Top of Text excerpt

Advanced Treatment Technologies

Advanced Treatment Technologies

Nutrient removal in onsite waste treatment technologies

Nitrogen and phosphorus are nutrients that are critical for plant growth, but uncontrolled release of them into watersheds can lead to algal blooms that negatively impact both human and environmental health. While agricultural runoff represents the largest source of this pollution, human waste is a source of increasing concern, especially in areas served by onsite waste treatment systems (OWTS) such as septic tanks that are close to sensitive watersheds. OWTS systems present a particular challenge because of their small scale: technologies for nutrient removal used in municipal wastewater treatment do not typically work at the household or community scale.

We are pursuing several technologies to help close this gap in onsite treatment, including novel applications of mineral-based ion exchange materials and development of new composite materials for nutrient sorption, and recently published research into the use and regeneration of Polonite and clinoptilolite. In partnership with Triangle Environmental, we have also demonstrated a new membrane-based system that removes nitrogen and phosphorus from OWTS effluent that has potential to meet even the most demanding discharge standards at a competitive cost.

Presentations on previous research in nutrient removal:

Natural silicate minerals for nutrient removal from blackwater, Lena Trotochaud (2020).

Silicate minerals provide non-biological removal of ammonium and phosphate ions from oniste wastewater treatment effluent, Mariana Vasquez (2020).

Advanced sorbents for stormwater treatment

The Duke Center for WaSH-AID is working with Oldcastle Infrastructure, a CRH Company, to explore technologies to remove nitrogen from urban stormwater.

Nutrient pollution is a widespread and challenging problem in urban stormwater management. Stormwater runoff carries nitrogen and phosphorus from fertilizer, pet waste and other sources to creeks, rivers, and lakes, where these nutrients can contribute to algal blooms. Algal blooms can be toxic to humans and aquatic life and are exacerbated by climate change. Increases in impervious cover as a result of human activities increase stormwater management challenges.

Bottom of Text excerpt
Top of Dataset extract

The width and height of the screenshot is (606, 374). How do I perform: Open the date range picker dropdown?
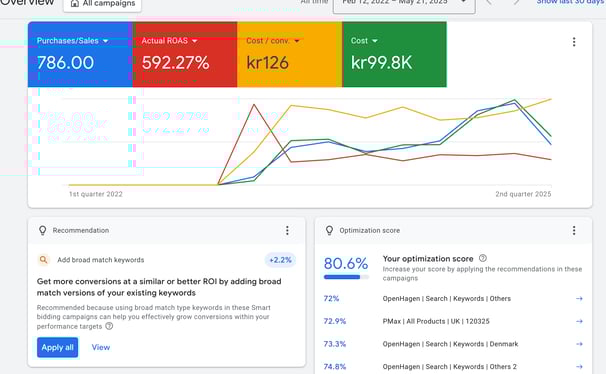pyautogui.click(x=404, y=4)
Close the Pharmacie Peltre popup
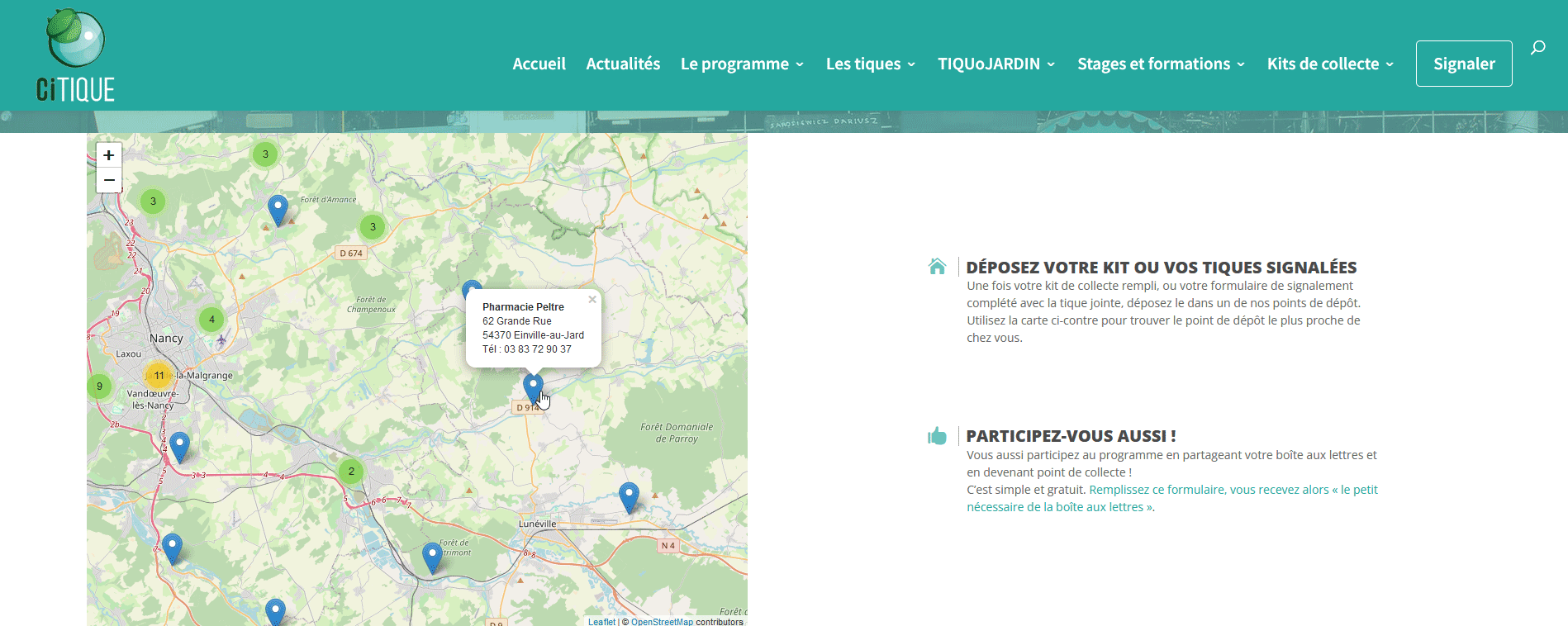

Bottom of Dataset extract

About this exercise —
Extend the text on nutrient removal technologies, starting right after its final sentence. The listing has no connection to the text on nutrient removal technologies.

Exercise result —
Our researchers have developed a novel inorganic/organic material that shows strong performance for nitrogen and phosphorus removal in laboratory tests. This non-biological media is active immediately upon installation. The media is adaptable to use in stand-alone filter cartridges as well as mixed-media beds and can easily be retrofitted into existing bioretention or filtration systems. 

A pilot system has been built at Elon University to test the sorbent using real stormwater. The system, designed and built by Triangle Environmental, will pump stormwater from a catchment basin into the columns on the pilot unit during a rain event. The columns can be packed with a variety of sorbent media or doses of sorbent media to compare nutrient removal performance.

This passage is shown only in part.